WORK REQUEST:
Exactly the lines starting at the line containing "Task: Click the Planet View button" and ending at the line containing "The height and" are to be written out from the listing below, both included.

RECORDS FOR THIS TASK:
○ ○ ○ ○

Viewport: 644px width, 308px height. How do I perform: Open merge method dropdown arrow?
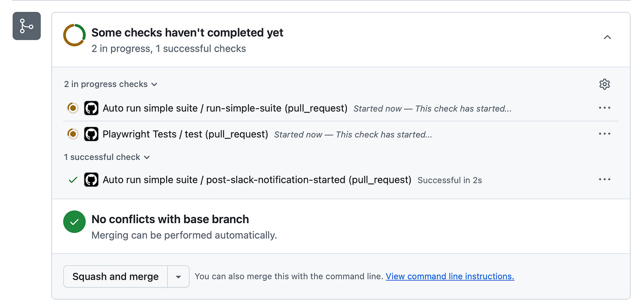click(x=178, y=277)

○ ○ ○ ○

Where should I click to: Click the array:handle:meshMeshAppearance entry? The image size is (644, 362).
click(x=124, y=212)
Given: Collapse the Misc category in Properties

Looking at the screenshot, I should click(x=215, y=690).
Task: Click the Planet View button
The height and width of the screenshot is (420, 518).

○ ○ ○ ○

TASK RESULT:
Task: Click the Planet View button
The height and width of the screenshot is (420, 518).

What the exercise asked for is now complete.